Can I work on a tourist visa?
This is controversial. Some schools may ask you to arrive in the country on a tourist visa with the promise of applying for a work visa when you get there. This is not recommended, but in some countries it is standard practice. In some countries in South and Latin America, for example, many teachers work on tourist visas and nobody pays them any attention. Working on a tourist visa is illegal, no matter what your school says, so if you choose to go this route bear in mind there might be consequences.
What are visa runs?
For those teachers working on tourist visas, they are required to do visa runs every 30, 60 or 90 days, depending on the visa. Tourist visas are usually only valid for 30, 60 or 90 days and when they expire, the tourist is required to leave the country. When they return to the original country they will receive another tourist visa.

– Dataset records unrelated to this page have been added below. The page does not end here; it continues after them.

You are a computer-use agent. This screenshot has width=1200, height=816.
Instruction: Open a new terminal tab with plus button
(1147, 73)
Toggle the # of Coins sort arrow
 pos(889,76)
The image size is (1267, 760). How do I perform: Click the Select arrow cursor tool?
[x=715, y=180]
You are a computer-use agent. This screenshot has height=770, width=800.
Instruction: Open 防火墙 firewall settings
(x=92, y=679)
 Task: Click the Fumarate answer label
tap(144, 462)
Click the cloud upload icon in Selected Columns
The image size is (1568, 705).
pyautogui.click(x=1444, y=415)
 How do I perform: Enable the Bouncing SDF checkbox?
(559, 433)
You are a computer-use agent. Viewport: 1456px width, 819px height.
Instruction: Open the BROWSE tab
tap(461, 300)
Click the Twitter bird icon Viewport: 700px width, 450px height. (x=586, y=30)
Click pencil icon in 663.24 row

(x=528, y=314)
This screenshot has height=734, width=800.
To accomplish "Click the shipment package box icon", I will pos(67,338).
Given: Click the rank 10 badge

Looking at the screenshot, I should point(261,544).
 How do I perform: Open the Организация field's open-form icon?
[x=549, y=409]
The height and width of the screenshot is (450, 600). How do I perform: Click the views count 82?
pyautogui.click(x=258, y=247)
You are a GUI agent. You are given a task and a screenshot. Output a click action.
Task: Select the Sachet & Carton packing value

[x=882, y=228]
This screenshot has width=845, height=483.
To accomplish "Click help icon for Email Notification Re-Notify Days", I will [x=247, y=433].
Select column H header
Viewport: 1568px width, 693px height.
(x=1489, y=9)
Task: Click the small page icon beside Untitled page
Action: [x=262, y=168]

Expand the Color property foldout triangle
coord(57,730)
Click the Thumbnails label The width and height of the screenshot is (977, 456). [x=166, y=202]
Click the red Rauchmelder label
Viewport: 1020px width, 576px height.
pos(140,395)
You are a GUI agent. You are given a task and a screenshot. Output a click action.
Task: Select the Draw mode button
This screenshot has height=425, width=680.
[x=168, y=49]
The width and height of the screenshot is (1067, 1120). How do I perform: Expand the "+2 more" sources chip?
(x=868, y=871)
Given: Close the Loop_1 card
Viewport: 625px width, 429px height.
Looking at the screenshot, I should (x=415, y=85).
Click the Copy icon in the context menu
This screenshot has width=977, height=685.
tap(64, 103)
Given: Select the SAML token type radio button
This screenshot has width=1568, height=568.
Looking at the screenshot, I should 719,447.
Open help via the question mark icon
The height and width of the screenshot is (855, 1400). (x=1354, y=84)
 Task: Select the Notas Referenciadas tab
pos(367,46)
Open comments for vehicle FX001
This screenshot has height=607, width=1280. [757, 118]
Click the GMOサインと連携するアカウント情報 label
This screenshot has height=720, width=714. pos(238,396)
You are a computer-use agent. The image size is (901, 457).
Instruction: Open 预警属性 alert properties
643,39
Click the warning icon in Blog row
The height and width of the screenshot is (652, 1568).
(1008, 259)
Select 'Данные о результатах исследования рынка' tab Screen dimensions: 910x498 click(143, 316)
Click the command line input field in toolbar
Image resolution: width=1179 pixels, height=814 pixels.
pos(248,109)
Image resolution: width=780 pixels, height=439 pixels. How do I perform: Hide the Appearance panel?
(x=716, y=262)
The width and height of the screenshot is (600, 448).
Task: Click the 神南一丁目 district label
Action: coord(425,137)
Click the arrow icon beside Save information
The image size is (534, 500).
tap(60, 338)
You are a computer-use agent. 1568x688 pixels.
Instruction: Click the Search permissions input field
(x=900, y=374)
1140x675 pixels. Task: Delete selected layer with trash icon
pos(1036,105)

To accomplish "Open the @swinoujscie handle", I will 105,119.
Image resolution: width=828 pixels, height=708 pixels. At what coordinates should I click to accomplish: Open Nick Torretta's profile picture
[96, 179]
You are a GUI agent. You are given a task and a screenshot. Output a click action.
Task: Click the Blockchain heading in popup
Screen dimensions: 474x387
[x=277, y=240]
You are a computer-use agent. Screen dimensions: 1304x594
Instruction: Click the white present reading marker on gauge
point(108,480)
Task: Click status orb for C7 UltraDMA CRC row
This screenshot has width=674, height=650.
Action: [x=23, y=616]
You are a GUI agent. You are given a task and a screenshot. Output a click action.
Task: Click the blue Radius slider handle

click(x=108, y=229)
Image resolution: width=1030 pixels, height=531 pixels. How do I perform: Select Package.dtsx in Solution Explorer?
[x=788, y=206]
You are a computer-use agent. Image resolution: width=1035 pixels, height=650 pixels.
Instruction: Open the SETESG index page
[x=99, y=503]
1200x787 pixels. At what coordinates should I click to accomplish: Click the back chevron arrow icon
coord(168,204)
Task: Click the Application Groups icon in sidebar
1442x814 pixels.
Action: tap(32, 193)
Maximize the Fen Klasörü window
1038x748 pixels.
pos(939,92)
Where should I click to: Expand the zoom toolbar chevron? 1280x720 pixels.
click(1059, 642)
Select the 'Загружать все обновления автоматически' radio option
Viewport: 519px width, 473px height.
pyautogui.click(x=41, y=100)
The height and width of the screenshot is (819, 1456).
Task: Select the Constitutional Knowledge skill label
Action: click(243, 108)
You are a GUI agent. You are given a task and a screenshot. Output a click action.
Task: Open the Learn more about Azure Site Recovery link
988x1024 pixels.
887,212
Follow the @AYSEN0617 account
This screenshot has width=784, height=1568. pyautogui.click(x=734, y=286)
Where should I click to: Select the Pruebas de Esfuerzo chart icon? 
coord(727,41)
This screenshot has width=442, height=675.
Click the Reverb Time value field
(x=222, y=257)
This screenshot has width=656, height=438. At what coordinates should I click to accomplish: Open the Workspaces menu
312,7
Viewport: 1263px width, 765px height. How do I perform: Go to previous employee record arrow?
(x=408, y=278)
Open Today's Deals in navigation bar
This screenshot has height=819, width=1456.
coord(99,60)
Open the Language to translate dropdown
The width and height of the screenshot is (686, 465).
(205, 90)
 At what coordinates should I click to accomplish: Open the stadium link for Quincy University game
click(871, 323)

For some countries this can mean a quick bus ride across a border, but for other places you may need to travel long distances. Usually the tourist/teacher will return to the country immediately because they are not leaving the country for a holiday but for the sole purpose of renewing their visa. This is a visa run, and it is big business in some countries, in Asia in particular. While it’s not usually too much of a hassle, it’s also not the greatest way to spend a Saturday, especially if you have to do it once a month!
Is there an age limit on working visas?
Unfortunately, for some countries yes. Some countries allow teachers to apply for working visas until age 55, some until 70, and some have no age restriction at all. Again, it depends on the country you are going to.
The bottom line when it comes to visas? Speak to the embassy, find out the legal situation and go from there.